The shared decisionmaking program could work well in U.S. ambulatory settings. The challenge is getting doctors to commit to spending the time that’s required. It’s important to lay out the options objectively to patients and family members, and if there is no clear best practice, make the best decision possible based on their needs, costs, and side effects.
The second featured program, at Sonoma Valley Hospital in California, used telemedicine to monitor physicians’ prescribing habits, as part of an antimicrobial stewardship program. What is the significance of this program?
The use of telemedicine, which is unique in an antimicrobial stewardship program, enabled the hospital to support such a program despite not having an infectious disease specialist. The average community hospital in the United States lacks the resources to support a robust stewardship program or have a clinical pharmacist trained in infectious diseases. This program provides such resources in an innovative way. The critical ingredient is having a physician champion with good interpersonal skills to communicate effectively with executives and other stakeholders.

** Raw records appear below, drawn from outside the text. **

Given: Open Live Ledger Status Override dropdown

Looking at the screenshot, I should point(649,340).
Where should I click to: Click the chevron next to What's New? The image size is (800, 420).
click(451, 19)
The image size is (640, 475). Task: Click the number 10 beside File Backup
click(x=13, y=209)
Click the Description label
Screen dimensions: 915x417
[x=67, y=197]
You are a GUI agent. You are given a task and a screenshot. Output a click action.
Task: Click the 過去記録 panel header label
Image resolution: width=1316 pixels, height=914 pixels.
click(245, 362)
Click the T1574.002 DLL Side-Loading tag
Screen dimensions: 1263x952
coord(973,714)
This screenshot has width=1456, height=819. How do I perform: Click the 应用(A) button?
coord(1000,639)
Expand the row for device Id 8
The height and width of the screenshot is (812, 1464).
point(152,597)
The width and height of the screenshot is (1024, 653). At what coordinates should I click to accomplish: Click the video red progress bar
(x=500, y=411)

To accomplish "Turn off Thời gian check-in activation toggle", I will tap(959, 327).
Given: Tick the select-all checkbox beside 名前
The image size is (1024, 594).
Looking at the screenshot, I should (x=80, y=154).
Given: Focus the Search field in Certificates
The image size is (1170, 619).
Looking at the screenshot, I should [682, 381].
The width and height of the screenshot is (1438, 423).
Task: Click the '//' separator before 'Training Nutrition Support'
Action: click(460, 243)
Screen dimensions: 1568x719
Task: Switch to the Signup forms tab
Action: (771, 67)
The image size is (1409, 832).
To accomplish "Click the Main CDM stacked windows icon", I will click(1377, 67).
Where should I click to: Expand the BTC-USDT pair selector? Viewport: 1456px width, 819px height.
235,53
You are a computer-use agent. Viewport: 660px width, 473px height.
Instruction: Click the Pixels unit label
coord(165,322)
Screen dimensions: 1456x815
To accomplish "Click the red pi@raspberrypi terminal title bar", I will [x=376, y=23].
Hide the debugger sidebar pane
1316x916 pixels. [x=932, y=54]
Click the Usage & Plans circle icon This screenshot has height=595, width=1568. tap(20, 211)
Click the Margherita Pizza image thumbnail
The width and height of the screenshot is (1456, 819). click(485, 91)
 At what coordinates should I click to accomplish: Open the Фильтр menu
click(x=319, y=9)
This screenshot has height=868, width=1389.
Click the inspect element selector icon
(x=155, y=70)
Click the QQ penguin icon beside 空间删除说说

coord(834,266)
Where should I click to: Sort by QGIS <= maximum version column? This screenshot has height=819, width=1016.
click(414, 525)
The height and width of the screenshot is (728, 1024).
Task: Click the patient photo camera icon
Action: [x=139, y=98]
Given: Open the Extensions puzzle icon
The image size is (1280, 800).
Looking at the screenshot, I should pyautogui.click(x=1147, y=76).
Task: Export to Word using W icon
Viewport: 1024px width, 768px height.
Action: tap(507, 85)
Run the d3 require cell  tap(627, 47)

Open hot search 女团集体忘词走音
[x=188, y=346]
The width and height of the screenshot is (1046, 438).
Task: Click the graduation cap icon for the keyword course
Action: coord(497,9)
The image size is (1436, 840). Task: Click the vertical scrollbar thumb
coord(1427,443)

Do you think this program is transferable to other hospitals/ambulatory settings?
The use of telemedicine would work in inpatient and outpatient settings, although it may be more applicable to inpatient settings that have the resources to develop telemedicine programs.
What are the next steps for antimicrobial resistance efforts?
Some states have initiated or enacted legislation related to antimicrobial resistance. For example, California has a law that mandates hospitals to implement stewardship programs. The Infectious Diseases Society of America and the Society for Healthcare Epidemiology of America are also interested in working with the Centers for Medicare and Medicaid Services to require antimicrobial stewardship programs to be a condition for hospital participation.
About Edward J. Septimus, MD, FIDSA, FACP, FSHEA
Dr. Septimus is a Clinical Professor of Internal Medicine at Texas A&M Health Science Center and an Affiliate Professor and Distinguished Senior Fellow in the School of Public Health at George Mason University. He is a Fellow of the Infectious Diseases Society of America (IDSA) and a member of IDSA’s Antimicrobial Resistance Committee. Dr. Septimus also serves on the Board of the International
Society for Antimicrobial Resistance and is the chair for the Institute for Healthcare Improvement’s Antibiotic Stewardship Project. He recently served as president of the Texas Infectious Disease Society.
Disclosure Statement: Dr. Septimus reported that he received payment from 3M for his service on an advisory committee and from Cubist for a lecture that was related to this article. His institution received CDC funds for his work on the IHI’s Antibiotic Stewardship Project.